# Chinaprojekt



## Phase (14 Mai 2012)

Hallo.
Wir bauen ziemlich kurzfristig eine Anlage für China. Die Dokumentation soll in Englisch sein.
Woher bekomme ich jetzt informationen ob und welche Einschränkungen es mit Bauteilen giebt, die man hier einsetzt ohne drüber nachzudenken?
(Leitungen, Stecker, Schütze...)
Ein weiteres Problem ist die BMK Beschriftung. Hier bei uns ist z.B. ein Schütz mit -K11 Beschriftet. Wie ist das in China?
Wenn ich nach "Betriebsmittelkennzeichnung Englisch) Google, bekomme ich nur hunderte Seiten die mir das Wort übersetzen, leider Keine Datenbank oder Tabelle wo Beispiele drinnen stehen.

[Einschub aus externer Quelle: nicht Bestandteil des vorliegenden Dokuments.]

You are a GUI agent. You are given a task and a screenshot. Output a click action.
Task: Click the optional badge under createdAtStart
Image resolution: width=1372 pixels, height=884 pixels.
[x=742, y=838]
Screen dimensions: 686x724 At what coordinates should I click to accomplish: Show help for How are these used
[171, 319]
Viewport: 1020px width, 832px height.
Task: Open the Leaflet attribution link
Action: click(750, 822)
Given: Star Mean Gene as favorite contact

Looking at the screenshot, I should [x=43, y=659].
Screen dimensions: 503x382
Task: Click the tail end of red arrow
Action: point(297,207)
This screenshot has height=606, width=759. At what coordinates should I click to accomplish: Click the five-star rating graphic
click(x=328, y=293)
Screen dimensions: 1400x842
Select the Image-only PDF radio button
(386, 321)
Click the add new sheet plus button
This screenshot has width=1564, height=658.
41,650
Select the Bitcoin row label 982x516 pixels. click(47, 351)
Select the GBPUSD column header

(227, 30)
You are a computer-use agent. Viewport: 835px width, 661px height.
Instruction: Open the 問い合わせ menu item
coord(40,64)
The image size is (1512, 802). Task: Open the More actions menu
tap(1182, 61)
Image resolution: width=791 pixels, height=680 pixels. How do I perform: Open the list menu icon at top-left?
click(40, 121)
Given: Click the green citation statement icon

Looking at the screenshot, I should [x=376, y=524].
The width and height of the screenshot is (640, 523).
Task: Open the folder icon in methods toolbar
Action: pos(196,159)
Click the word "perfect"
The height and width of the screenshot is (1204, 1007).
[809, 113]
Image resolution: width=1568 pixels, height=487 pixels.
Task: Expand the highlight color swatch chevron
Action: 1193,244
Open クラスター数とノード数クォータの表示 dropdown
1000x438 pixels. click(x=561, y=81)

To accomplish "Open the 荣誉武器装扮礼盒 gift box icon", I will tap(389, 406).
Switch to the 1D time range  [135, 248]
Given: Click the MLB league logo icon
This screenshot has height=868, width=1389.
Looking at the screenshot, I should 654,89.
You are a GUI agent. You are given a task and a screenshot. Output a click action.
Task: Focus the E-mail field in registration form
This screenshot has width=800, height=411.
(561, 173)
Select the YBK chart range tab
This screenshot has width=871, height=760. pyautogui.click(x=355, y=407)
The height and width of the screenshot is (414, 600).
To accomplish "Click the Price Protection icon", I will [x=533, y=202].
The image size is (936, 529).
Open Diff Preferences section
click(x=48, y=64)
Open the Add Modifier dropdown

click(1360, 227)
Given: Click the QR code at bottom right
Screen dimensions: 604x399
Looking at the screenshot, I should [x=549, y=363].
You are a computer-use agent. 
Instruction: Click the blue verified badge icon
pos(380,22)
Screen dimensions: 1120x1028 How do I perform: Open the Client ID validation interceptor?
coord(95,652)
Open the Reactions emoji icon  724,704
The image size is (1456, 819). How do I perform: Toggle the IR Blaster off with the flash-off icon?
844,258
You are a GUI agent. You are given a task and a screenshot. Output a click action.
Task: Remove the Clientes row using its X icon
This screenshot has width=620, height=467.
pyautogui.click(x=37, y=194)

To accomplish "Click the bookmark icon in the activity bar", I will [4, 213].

Gibt es noch allgemiene Tips die man beachten sollte?


----------



## Wignatz (14 Mai 2012)

Vll. hilft dir das weiter was die Dokumente betrifft:
http://www.vde.com/de/sitecollectiondocuments/mcms/vde_pi/pdfs/is 533d.pdf


----------



## funkdoc (14 Mai 2012)

ich sage mal so, soweit das der kunde nicht bekannt gibt oder auch vertraglich regelt, halte dich an europäische standards.
da kannst du wenig falsch machen, da die chinesen sicher nicht so hohe anforderungen haben wie westliche kunden.
bei unklarheiten würde ich dennoch mit dem betreiber die kommunikation pflegen.

zur BMK:
wenn da kein kundenwunsch vorliegt, würde ich die dokumentbezogene kennzeichnung wählen also zb schütz -30K60.4 findest du im plan auf der seite 60 im pfad 4.


----------



## Blockmove (14 Mai 2012)

Wichtig bei Chinesen:
Genaues Lesen aller Vertragsbedingungen, Pflichten- und Lastenhefte.
Bei der Anlagenabnahme können Sie dich mit vermeintlichen Nichtigkeiten richtig ärgern 

Zum Thema BMK und auch Drahtfarben würde ich auch nachfragen und es bestätigen lassen

Ausserdem schadet ein interkulturelles Training nicht. Manche IHK bieten sowas an.
Wenn die chin. Kollegen merken, dass du dich bemühst auf die Gepflogenheiten einzugehen, kann man sehr gut mit ihnen zusammenarbeiten.

Gruß
Dieter


----------



## jora (15 Mai 2012)

Blockmove schrieb:


> Zum Thema BMK und auch Drahtfarben würde ich auch nachfragen und es bestätigen lassen



Wenn man Kunden hat, die einem das auch bestätigen wollen - aber trotzdem, den Kunden immer schön informieren


----------